Text and item location entries
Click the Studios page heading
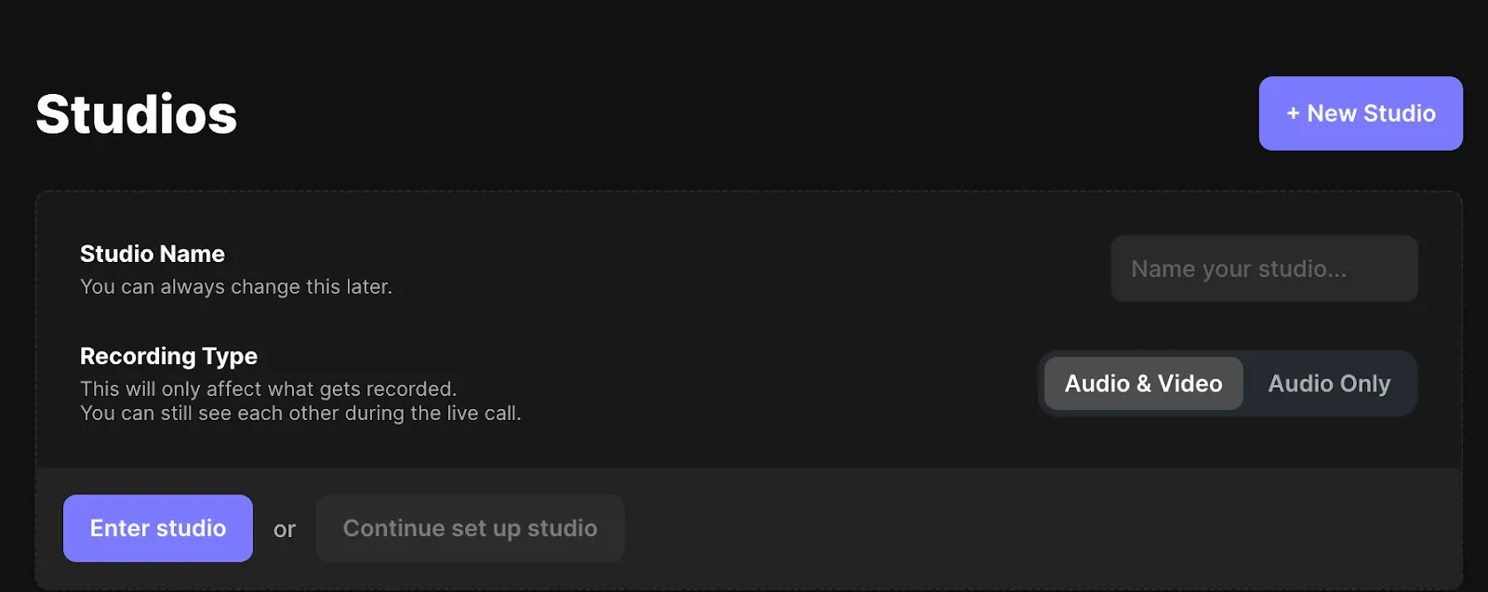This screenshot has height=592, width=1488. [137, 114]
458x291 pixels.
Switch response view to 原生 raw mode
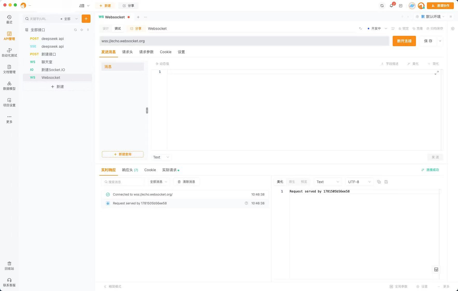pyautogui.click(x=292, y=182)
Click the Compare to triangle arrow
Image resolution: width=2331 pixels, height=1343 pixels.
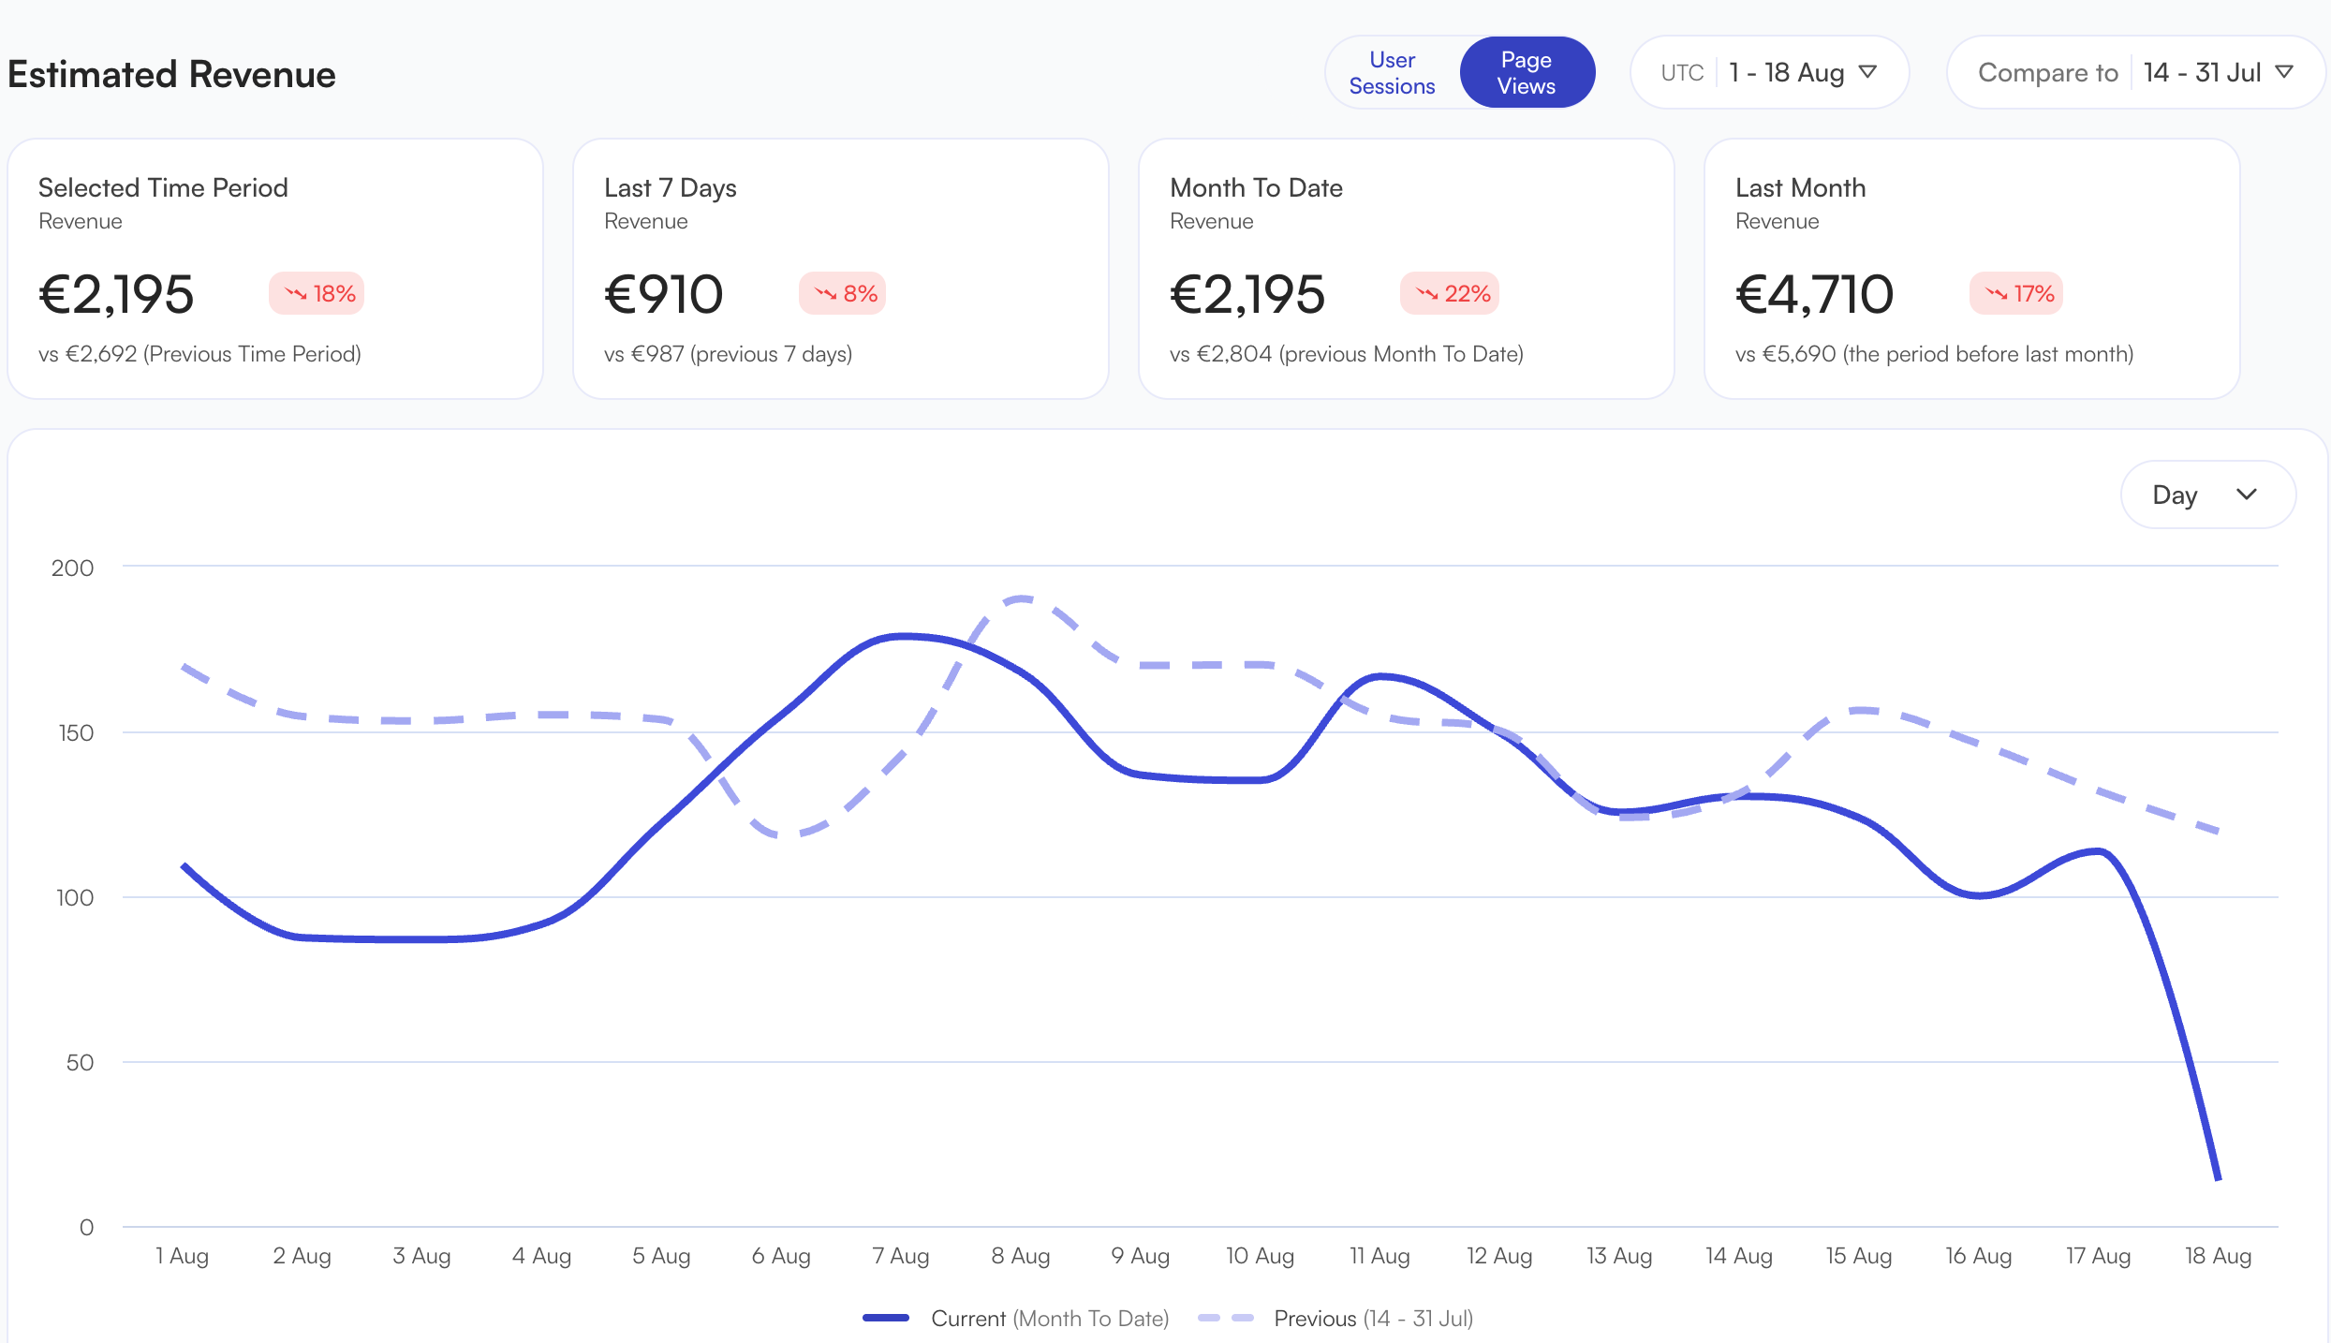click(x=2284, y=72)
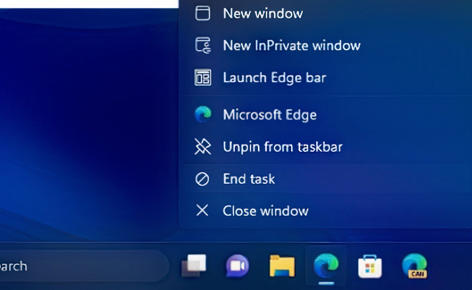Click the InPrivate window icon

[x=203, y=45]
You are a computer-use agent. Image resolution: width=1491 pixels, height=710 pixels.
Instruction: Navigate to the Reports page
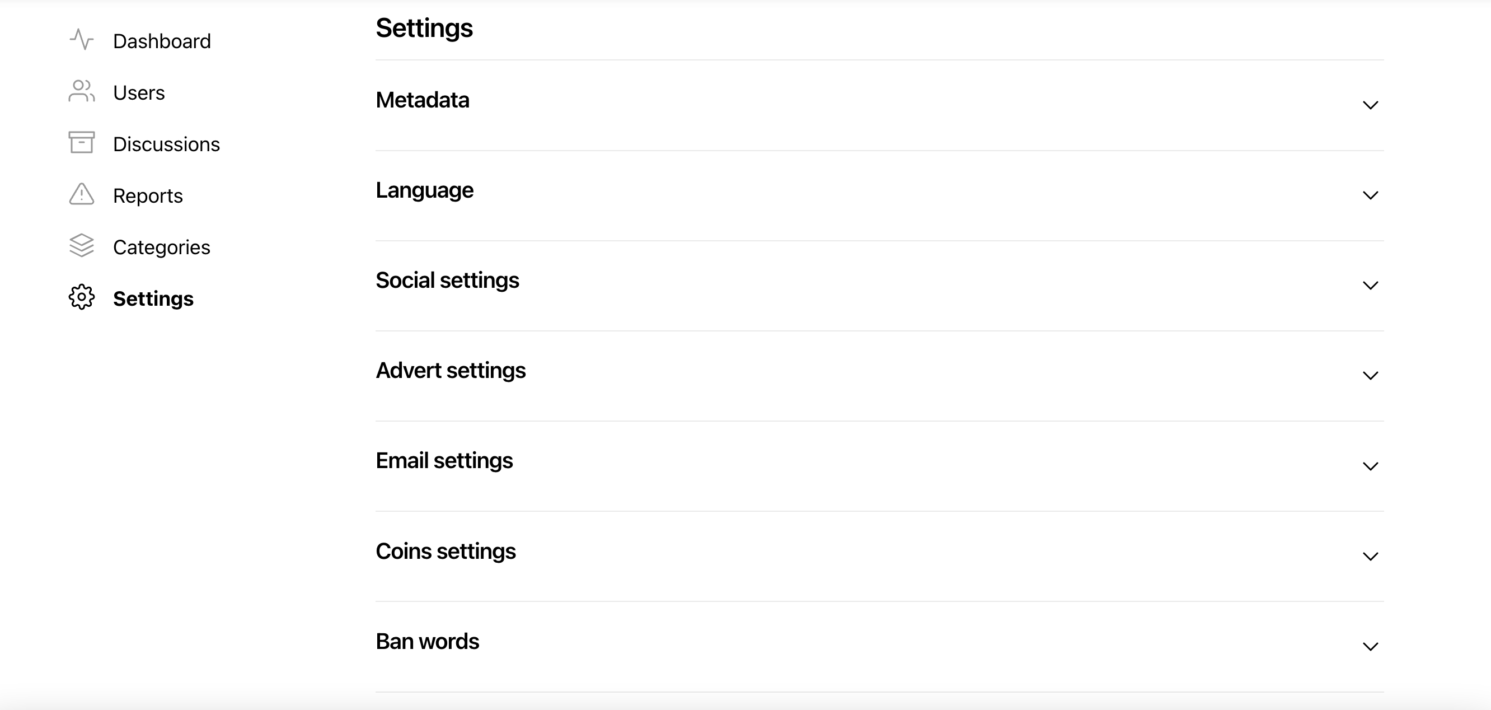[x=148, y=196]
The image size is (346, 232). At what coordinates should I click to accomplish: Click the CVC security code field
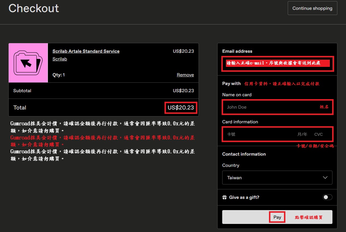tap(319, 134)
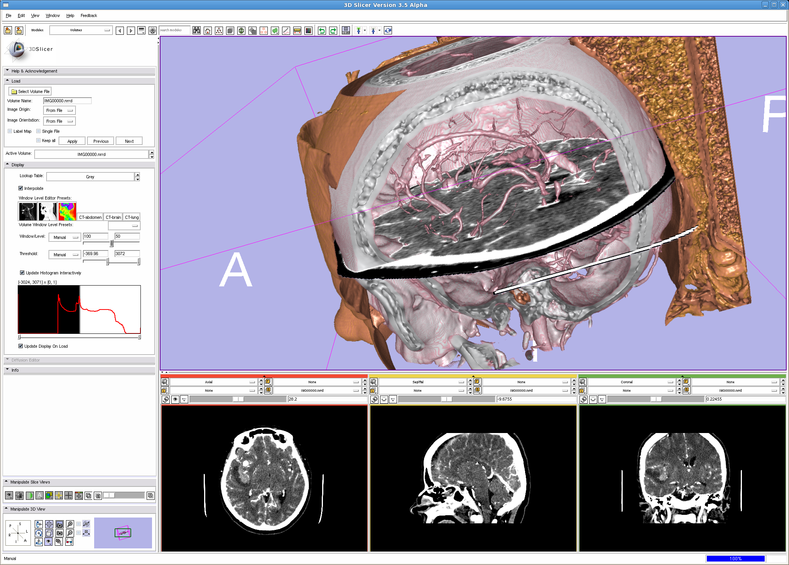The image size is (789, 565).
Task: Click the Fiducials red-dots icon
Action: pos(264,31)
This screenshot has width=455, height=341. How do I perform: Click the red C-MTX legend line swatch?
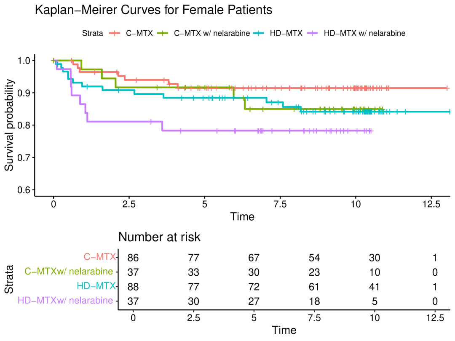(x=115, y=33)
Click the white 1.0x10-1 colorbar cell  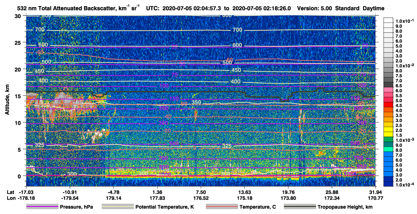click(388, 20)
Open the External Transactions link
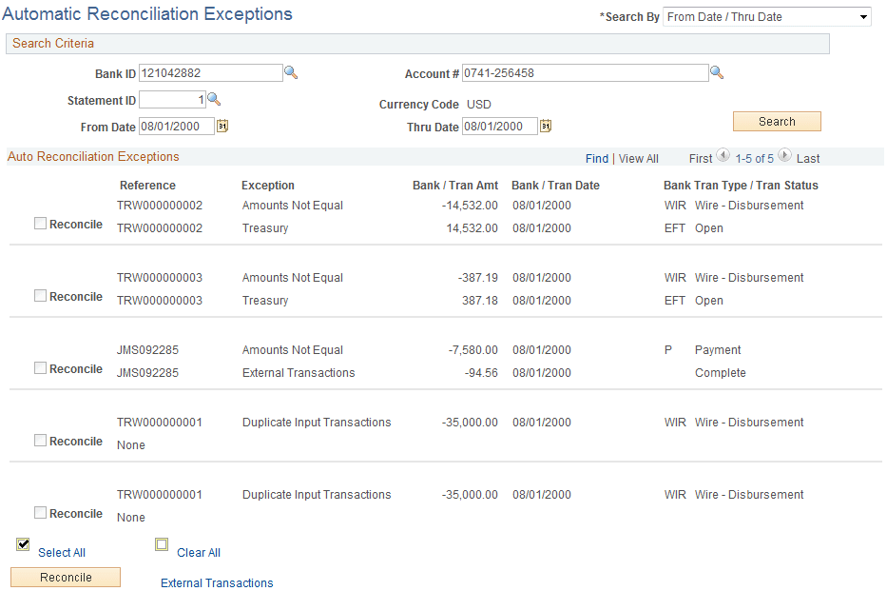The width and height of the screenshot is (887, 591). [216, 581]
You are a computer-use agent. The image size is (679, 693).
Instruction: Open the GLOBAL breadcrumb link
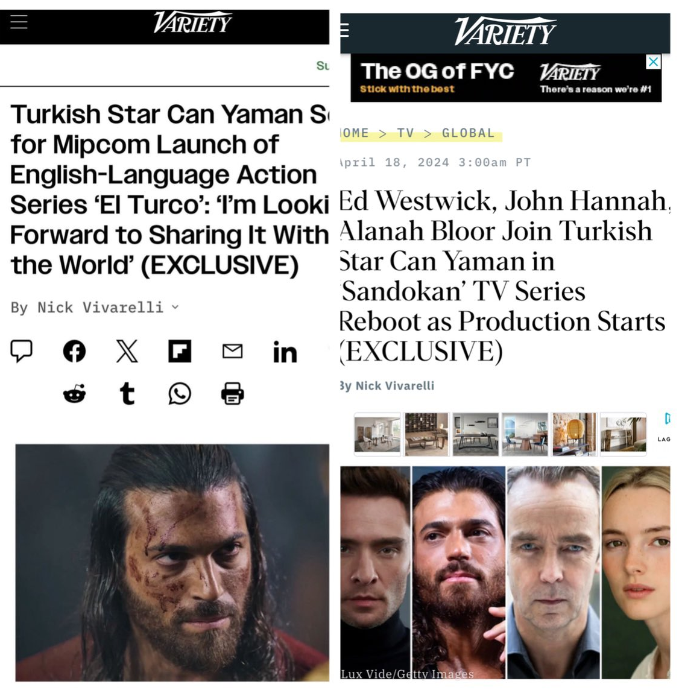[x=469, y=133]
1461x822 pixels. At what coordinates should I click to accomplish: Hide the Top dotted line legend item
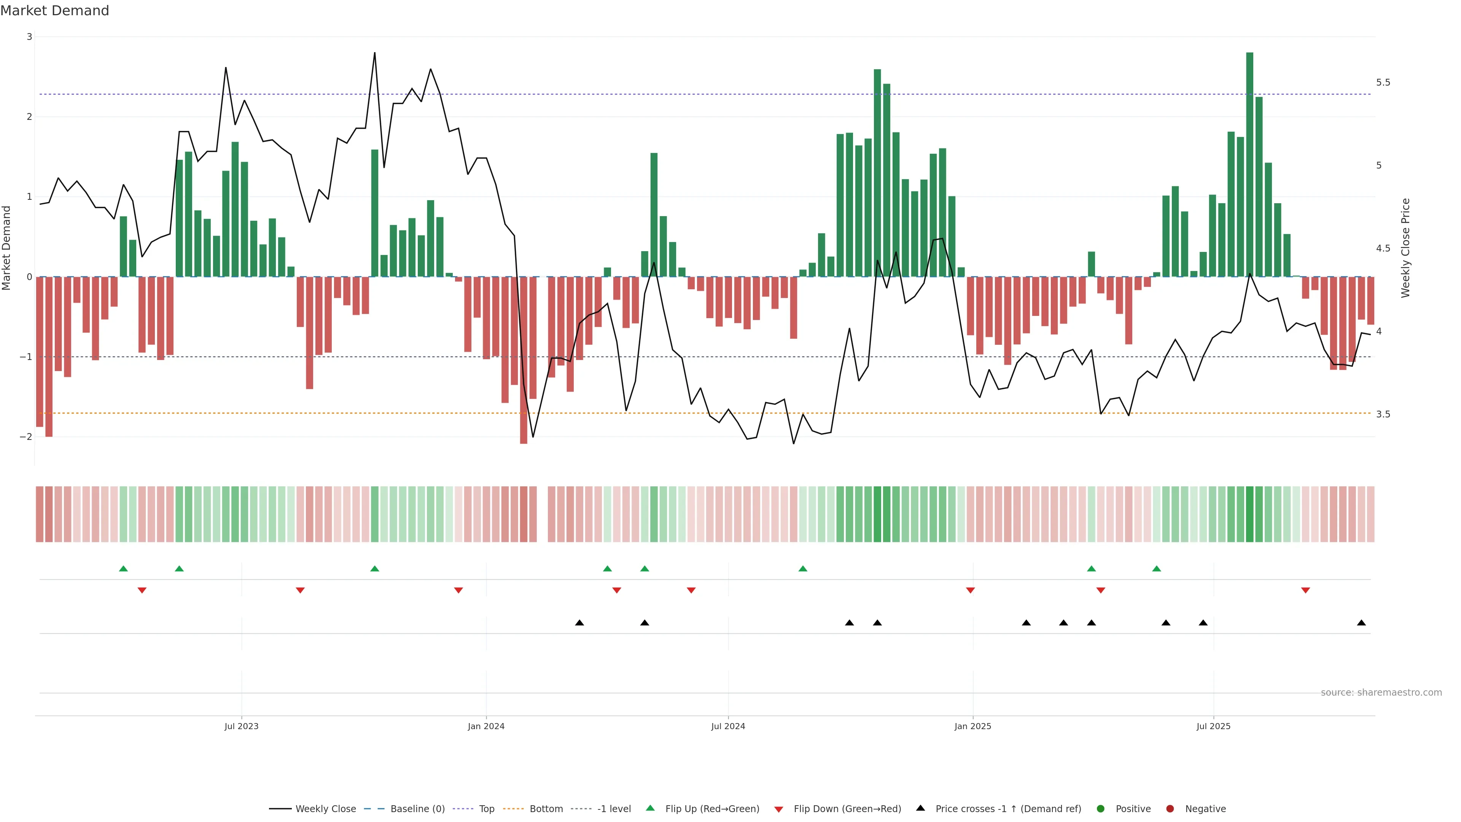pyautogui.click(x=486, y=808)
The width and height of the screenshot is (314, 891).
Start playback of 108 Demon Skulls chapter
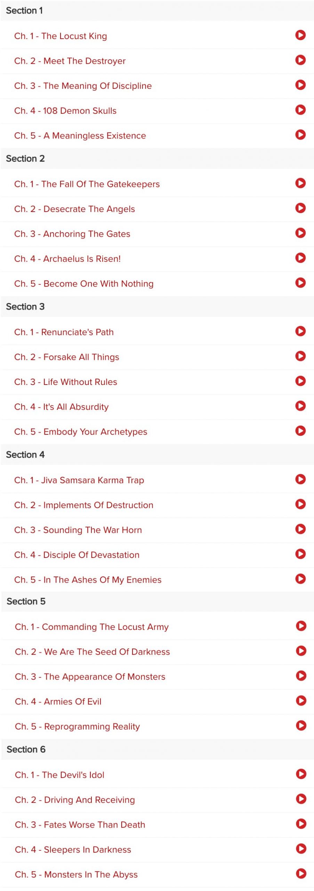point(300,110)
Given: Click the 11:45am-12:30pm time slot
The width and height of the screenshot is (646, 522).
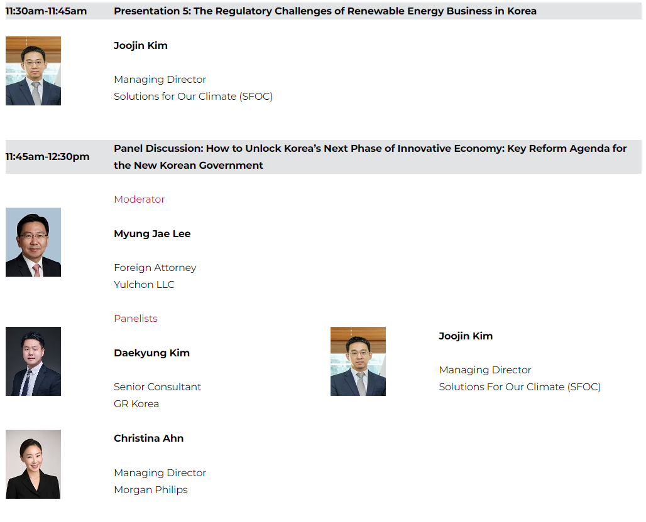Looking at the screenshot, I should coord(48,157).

_PROBLEM REQUIREMENTS:_ Reproduce the lines above verbatim, from the line containing "Given: Click the 11:45am-12:30pm time slot" through the end of the lines, with both ends included. Leave the pictures out of your answer.

_OUTPUT BELOW:_
Given: Click the 11:45am-12:30pm time slot
The width and height of the screenshot is (646, 522).
Looking at the screenshot, I should coord(48,157).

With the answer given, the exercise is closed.